■ About this task
Take the lines below between the one holding "For every named" and the one holding "공지사항 (51, 2479)", inclusive, and copy them exactly. Add nothing.
______
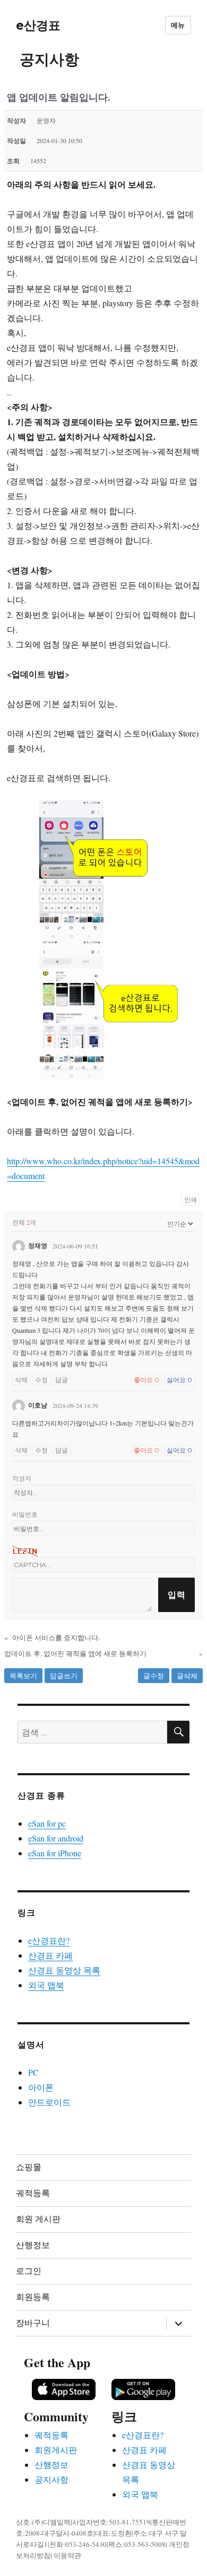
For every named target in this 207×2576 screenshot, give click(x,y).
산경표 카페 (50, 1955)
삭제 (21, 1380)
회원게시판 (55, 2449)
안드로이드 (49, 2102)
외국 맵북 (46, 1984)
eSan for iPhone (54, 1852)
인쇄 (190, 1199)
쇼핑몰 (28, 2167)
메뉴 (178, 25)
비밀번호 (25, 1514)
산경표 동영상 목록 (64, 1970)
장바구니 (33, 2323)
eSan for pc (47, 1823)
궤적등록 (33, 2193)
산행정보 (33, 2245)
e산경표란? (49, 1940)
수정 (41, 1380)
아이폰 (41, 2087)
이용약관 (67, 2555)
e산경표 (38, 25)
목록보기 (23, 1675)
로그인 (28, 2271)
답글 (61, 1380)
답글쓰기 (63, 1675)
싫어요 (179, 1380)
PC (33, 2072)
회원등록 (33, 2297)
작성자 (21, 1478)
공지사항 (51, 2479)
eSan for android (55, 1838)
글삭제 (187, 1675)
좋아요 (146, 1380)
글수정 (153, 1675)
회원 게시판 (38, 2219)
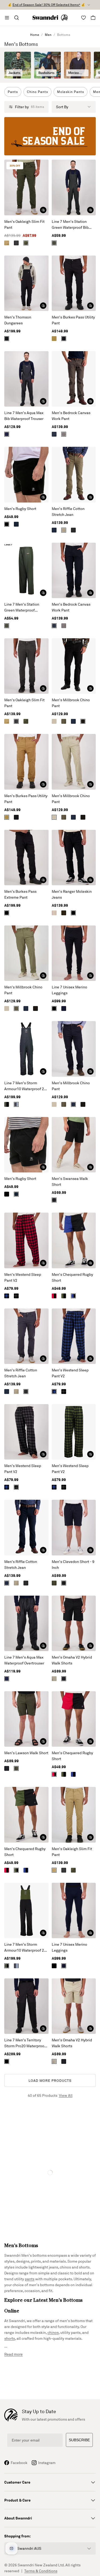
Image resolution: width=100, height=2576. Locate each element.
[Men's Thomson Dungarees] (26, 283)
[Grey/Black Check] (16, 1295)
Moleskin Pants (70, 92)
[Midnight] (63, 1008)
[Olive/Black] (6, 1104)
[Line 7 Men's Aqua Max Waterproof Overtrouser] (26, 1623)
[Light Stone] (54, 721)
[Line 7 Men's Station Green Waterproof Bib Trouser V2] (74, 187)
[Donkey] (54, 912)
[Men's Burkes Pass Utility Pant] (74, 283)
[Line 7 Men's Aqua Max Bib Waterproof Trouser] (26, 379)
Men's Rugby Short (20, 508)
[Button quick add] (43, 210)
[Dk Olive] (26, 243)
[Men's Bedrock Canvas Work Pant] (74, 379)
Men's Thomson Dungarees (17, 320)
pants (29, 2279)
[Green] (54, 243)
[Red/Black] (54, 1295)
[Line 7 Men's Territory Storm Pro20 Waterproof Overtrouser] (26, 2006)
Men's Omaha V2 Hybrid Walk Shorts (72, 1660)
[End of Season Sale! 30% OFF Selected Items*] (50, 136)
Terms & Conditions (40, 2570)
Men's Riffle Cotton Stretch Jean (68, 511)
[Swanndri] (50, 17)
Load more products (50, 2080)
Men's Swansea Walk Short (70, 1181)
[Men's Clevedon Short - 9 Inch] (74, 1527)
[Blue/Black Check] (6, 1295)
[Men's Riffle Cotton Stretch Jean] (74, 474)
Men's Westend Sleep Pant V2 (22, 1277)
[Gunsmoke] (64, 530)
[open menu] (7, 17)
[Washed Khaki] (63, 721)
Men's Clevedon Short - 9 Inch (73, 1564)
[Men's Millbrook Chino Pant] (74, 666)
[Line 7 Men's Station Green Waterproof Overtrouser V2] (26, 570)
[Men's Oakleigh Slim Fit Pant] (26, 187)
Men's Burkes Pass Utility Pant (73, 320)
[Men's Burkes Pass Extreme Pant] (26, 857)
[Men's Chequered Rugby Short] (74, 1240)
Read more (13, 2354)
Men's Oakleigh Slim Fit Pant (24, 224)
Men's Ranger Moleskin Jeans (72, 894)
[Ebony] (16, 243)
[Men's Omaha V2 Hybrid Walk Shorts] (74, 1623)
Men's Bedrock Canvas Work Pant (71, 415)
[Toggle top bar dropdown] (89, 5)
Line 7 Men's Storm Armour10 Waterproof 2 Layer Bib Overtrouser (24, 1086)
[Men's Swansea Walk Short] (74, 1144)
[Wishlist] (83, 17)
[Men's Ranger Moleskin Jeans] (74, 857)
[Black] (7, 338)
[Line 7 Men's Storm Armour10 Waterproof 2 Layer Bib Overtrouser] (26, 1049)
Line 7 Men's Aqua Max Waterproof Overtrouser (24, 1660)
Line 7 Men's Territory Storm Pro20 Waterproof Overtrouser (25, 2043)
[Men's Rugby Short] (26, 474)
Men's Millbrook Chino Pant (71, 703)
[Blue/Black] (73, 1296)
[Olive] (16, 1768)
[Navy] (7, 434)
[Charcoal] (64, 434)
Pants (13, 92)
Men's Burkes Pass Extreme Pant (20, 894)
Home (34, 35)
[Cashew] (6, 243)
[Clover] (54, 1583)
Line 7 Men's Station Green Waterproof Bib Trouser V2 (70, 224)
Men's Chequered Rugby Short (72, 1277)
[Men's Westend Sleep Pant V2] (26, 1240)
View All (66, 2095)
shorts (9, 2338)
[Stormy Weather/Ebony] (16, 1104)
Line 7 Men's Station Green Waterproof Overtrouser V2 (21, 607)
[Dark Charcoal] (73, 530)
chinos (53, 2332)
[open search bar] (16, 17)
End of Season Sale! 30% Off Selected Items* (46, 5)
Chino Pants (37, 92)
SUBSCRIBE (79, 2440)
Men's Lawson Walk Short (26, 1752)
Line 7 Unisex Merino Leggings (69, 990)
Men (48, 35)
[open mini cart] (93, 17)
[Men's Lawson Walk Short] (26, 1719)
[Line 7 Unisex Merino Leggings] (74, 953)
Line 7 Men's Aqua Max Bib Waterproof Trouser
______
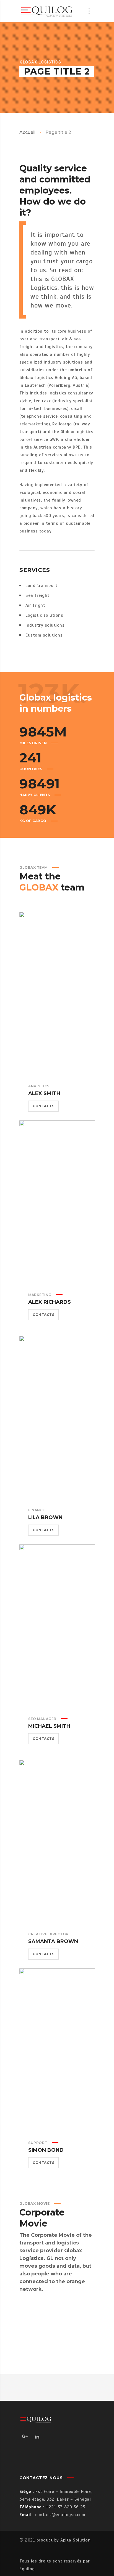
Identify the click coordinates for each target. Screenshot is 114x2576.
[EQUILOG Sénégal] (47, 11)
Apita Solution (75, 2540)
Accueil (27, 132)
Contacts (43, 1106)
______
■ Exercise answer
For every named target in this 207×2576 screenshot, give click(x,y).
산경표 카페 (50, 1955)
삭제 (21, 1380)
회원게시판 (55, 2449)
안드로이드 (49, 2102)
외국 맵북 (46, 1984)
eSan for iPhone (54, 1852)
인쇄 (190, 1199)
쇼핑몰 (28, 2167)
메뉴 (178, 25)
비밀번호 (25, 1514)
산경표 동영상 목록 (64, 1970)
장바구니 (33, 2323)
eSan for pc (47, 1823)
궤적등록 (33, 2193)
산행정보 (33, 2245)
e산경표란? (49, 1940)
수정 (41, 1380)
아이폰 (41, 2087)
이용약관 (67, 2555)
e산경표 (38, 25)
목록보기 (23, 1675)
로그인 (28, 2271)
답글 (61, 1380)
답글쓰기 (63, 1675)
싫어요 (179, 1380)
PC (33, 2072)
회원등록 (33, 2297)
작성자 (21, 1478)
공지사항 (51, 2479)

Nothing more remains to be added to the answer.